• **GIVEN INFORMATION**

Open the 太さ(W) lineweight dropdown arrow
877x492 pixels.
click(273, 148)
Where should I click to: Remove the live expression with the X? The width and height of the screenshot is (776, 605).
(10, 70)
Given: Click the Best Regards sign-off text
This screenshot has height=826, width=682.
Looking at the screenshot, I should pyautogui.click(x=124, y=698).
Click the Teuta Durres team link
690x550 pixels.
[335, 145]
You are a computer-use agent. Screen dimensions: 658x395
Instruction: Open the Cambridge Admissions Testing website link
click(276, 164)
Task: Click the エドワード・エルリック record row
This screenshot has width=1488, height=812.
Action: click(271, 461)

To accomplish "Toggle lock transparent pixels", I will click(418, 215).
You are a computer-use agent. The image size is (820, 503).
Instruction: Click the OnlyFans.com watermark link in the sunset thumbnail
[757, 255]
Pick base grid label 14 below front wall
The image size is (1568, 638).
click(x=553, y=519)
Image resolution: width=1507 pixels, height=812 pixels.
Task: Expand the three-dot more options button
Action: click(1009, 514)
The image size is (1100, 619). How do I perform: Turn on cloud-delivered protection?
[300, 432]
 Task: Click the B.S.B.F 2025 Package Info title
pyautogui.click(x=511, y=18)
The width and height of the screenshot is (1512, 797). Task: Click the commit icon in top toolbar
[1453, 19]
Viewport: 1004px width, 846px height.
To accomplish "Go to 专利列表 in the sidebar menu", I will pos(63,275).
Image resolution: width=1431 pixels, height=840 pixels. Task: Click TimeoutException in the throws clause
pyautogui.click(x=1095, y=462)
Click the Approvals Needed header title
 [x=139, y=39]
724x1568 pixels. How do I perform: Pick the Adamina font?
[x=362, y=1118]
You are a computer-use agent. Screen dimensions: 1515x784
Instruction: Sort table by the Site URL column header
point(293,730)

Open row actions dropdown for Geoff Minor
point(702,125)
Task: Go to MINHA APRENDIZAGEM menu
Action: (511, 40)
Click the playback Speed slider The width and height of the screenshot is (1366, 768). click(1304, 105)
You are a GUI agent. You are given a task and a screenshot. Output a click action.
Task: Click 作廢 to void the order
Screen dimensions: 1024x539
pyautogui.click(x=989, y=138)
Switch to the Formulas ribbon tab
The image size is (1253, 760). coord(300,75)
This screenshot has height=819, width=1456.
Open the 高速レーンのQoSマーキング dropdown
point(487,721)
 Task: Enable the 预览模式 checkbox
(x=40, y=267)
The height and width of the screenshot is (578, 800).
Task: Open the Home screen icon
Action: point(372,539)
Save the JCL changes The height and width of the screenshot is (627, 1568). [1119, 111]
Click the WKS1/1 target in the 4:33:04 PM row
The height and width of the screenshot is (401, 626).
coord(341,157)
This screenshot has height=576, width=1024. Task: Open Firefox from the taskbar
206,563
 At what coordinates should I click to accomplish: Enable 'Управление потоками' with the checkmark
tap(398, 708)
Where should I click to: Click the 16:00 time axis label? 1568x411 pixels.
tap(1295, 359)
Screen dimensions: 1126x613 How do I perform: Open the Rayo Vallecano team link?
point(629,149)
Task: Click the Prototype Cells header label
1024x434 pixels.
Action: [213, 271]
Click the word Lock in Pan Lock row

• **YOUR GOAL**
Check each line of the listing for "computer", and copy the ones that hold it.

• **EXERCISE SOLUTION**
You are a computer-use agent. Screen dimensions: 658x395
You are a computer-use agent. The image size is (820, 503).
You are a computer-use agent. Screen dimensions: 1515x784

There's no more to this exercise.